Colin Farrell, choć jest jednym z najpopularniejszych aktorów w Hollywood, w polskich mediach figuruje wciąż głównie jako były partner Alicji Bachledy-Curuś, z którą ma syna, Henry'ego Tadeusza.
Ich gorącym romansem żyła cała Polska. Przypomnijmy, że para poznała się na planie filmu "Ondine". Kiedy okazało się, że ta znajomość przeistoczyła się w poważny związek, wszyscy im kibicowali. I choć po dwóch latach związek aktorów się rozpadł, do dzisiaj utrzymują dobre relacje, a Colin ma z synem znakomity kontakt.
Colin Farrell, pomimo wielu obowiązków zawodowych, nie zapomina o tym, aby poświęcić synowi swój czas. Paparazzi przyłapali aktora i 10-latka, gdy ci wybrali się razem do Disneylandu w Anaheim. Warto wspomnieć, że oprócz Henry'ego ma jeszcze starszego, 16-letniego już syna Jamesa ze związku z Kim Bordenave.
Henry wydawał się bardzo zadowolony, a sam Colin... raczej niewzruszony.
W jednym z wywiadów Alicja wyznała, że wraz z Colinem dzielą się opieką nad synem.

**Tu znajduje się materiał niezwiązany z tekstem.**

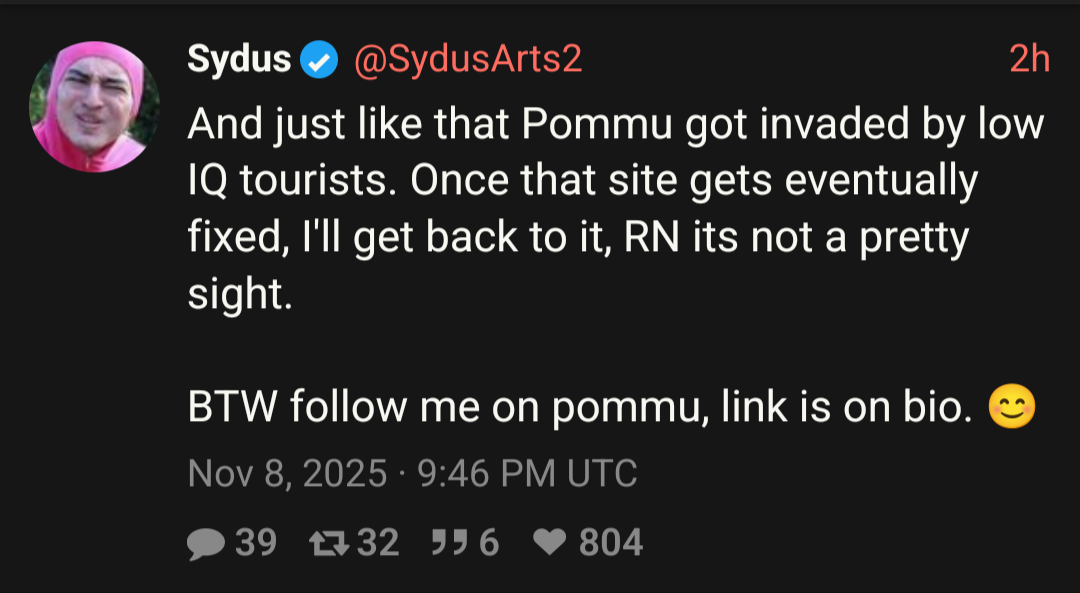Click the first line mentioning Pommu invaded
Image resolution: width=1080 pixels, height=593 pixels.
(x=615, y=125)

Colin Farrell wyznał natomiast w programie Jimmy'ego Kimmela, jakim jest ojcem. Okazuje się, że nadopiekuńczym! Przywołał nawet anegdotę z okresu, kiedy Henry był mały. Aktor zabrał syna do specjalisty, bo martwiło go to, że chłopiec jest tak grzeczny.
Okazuje się, że 10-letni Henry ma już swoje zainteresowania. W jednym z wywiadów Colin zdradził, że jego syn jest ciekawy polityki i interesuje go to, co dzieje się na świecie.

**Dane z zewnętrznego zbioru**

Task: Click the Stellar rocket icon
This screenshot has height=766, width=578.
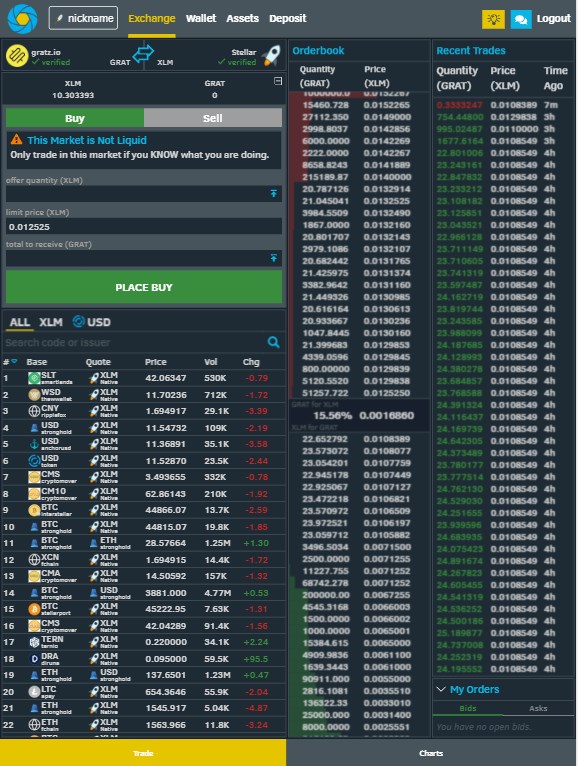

Kto wie, być może Henry w przyszłości będzie czynnie uczestniczył w polityce, skoro już dziś ma takie zainteresowania. A może pójdzie w ślady swoich rodziców i także zostanie aktorem? Jedno jest pewne - kochający go rodzice z pewnością doradzą mu jak najlepiej.
Relacja Colina z Henrym to najlepszy przykład na to, że po rozstaniu można zachować zdrowe relacje z dzieckiem i... jego mamą.